Sowohl Achat als auch Ifass seien heute permanent in Betrieb, sagt der uns kontaktierende Funkspezialist. Das VBS bestätigt dies. Da es technisch nicht schwierig sei, die beiden Systeme zu vernetzen, könne mit Achat auch der Funkverkehr (also etwa Telefonate mit dem Handy) im und mit dem Inland gescannt und analysiert werden, so der Funkspezialist weiter. Das VBS verneint indes auf Anfrage, dass eine solche Vernetzung existiere.
Mit dem Hinweis auf Achat als Schlüsselsystem zur Überwachung der Kommunikation in grossem Umfang steht der Funkspezialist nicht allein. NDG-Gegner Glättli, Mitglied der Sicherheitspolitischen Kommission des Nationalrates, die sich mit dem neuen NDG zu befassen hatte, äussert sich ebenfalls in diese Richtung: Achat sei ein System, dessen Vorgänger mit dem Namen Onyx bereits 2004 von der Geschäftsprüfungsdelegation des Parlaments als System zur Massenüberwachung bezeichnet worden sei. Was er nicht sagt, aber meint: Nachfolgesysteme können in aller Regel mehr als ihre Vorgänger.
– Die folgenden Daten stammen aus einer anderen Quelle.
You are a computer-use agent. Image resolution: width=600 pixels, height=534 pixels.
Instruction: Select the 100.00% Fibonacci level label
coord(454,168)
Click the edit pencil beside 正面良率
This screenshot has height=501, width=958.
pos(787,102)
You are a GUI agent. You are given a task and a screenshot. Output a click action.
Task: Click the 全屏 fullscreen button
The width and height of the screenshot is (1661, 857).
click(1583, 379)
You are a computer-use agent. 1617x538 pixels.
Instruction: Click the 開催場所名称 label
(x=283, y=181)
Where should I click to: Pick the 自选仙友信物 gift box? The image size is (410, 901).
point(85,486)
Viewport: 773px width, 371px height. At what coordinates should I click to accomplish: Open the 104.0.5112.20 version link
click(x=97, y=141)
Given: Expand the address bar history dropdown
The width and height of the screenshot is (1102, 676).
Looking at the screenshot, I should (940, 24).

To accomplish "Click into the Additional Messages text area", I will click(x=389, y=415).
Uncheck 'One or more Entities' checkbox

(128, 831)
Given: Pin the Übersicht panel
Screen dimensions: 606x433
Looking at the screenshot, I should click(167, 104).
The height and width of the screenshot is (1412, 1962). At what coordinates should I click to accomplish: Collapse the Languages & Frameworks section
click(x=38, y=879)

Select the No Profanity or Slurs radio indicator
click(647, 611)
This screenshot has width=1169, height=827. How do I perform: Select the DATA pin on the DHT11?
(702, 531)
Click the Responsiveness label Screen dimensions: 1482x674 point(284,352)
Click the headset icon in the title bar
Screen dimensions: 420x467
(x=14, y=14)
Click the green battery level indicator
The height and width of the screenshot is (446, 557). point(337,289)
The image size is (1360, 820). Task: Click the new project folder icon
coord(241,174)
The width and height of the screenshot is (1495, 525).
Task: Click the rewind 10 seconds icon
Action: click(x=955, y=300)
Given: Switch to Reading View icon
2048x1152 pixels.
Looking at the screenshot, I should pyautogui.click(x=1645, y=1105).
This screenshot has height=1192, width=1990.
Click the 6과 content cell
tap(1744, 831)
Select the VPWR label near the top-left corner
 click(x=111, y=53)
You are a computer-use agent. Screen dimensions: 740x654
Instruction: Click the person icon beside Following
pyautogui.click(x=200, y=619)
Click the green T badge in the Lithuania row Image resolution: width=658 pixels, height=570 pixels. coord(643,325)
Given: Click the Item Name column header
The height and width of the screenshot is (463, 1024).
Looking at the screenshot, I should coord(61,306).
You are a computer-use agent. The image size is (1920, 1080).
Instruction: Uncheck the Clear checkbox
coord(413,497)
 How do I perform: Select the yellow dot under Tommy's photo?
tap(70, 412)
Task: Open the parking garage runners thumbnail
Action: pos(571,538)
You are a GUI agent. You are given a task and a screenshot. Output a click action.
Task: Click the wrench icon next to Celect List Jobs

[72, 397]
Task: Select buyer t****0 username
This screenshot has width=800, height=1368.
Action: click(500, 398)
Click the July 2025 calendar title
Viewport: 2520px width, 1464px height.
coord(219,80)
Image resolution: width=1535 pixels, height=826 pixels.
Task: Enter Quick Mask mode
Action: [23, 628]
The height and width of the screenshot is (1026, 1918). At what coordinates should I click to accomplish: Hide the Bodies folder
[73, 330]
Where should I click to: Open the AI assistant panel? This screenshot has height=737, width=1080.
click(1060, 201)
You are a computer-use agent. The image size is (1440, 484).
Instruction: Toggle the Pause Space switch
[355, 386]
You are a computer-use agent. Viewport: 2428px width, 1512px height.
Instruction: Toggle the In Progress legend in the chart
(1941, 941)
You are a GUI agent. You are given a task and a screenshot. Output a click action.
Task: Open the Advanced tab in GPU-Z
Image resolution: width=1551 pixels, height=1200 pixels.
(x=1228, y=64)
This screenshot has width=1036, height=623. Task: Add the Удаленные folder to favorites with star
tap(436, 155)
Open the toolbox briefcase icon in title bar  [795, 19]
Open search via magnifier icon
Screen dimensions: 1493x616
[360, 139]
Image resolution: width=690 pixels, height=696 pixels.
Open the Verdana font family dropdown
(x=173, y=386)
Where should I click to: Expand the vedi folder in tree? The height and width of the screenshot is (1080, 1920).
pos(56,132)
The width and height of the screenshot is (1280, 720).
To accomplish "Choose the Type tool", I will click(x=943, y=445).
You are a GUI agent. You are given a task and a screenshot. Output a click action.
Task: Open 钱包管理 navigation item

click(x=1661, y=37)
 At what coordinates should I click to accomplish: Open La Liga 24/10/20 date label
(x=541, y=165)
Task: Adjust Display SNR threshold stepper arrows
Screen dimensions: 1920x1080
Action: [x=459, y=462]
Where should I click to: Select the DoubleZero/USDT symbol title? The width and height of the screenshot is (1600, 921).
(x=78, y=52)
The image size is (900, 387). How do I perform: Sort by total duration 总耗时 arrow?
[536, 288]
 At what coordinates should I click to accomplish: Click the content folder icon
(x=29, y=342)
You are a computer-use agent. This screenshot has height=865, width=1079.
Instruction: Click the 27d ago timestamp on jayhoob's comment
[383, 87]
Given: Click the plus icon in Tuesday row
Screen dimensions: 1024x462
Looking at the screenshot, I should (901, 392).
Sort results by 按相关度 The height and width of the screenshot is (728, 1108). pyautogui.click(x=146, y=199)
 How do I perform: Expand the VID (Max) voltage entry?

Bleibt die Frage, ob denn der Nachrichtendienst mit Achat arbeitet und die anfallenden Daten nachbearbeiten kann. Wir stellten sie dem VBS. «NDB-Mitarbeiter haben keinen Zugriff auf das System Achat und werden es auch in Zukunft nicht haben», so die Antwort von VBS-Sprecherin Suini. Die Arbeit an diesem Auswertungssystem werde «ausschliesslich durch Mitarbeiter des Zentrums elektronische Operationen der Führungsunterstützungsbasis» (in Zimmerwald) wahrgenommen. Suinis Antwort sagt indes lediglich, dass in Zimmerwald keine Schlapphüte vor den Achat-Bildschirmen sitzen. Dass der NDB aber von den Erkenntnissen der Achat-Leute profitiert, gilt als Binsenwahrheit.
In der Diskussion um das NDG, über das wir am Wochenende abstimmen, weisen Gegner immer darauf hin, dass damit Massenüberwachung drohe. Zwar verbiete das Gesetz den Zugriff auf die Kommunikation im Inland. Weil diese aber im Internetzeitalter mehrheitlich über Server im Ausland abgewickelt werde, sei es de facto eben doch Massenüberwachung, die mit dem neuen Gesetz Einzug halte.
Der Bund und NDG-Befürworter entgegnen auf dieses Argument jeweils, dass der Nachrichtendienst gar nicht die nötigen personellen Ressourcen hätte, um eine Massenüberwachung zu bewältigen. Für Glättli – und nicht nur für ihn – zieht dieses Argument jedoch nicht: «Das Scannen des Internets würde – analog zur Satellitenaufklärung – ebenfalls durch das Zentrum elektronische Operationen der Schweizer Armee durchgeführt. Wie viele personelle Ressourcen dort zur Verfügung stehen, bleibt jedoch im dunkeln.»
Die entsprechende Information ist tatsächlich nicht zu bekommen: Sie ist geheim.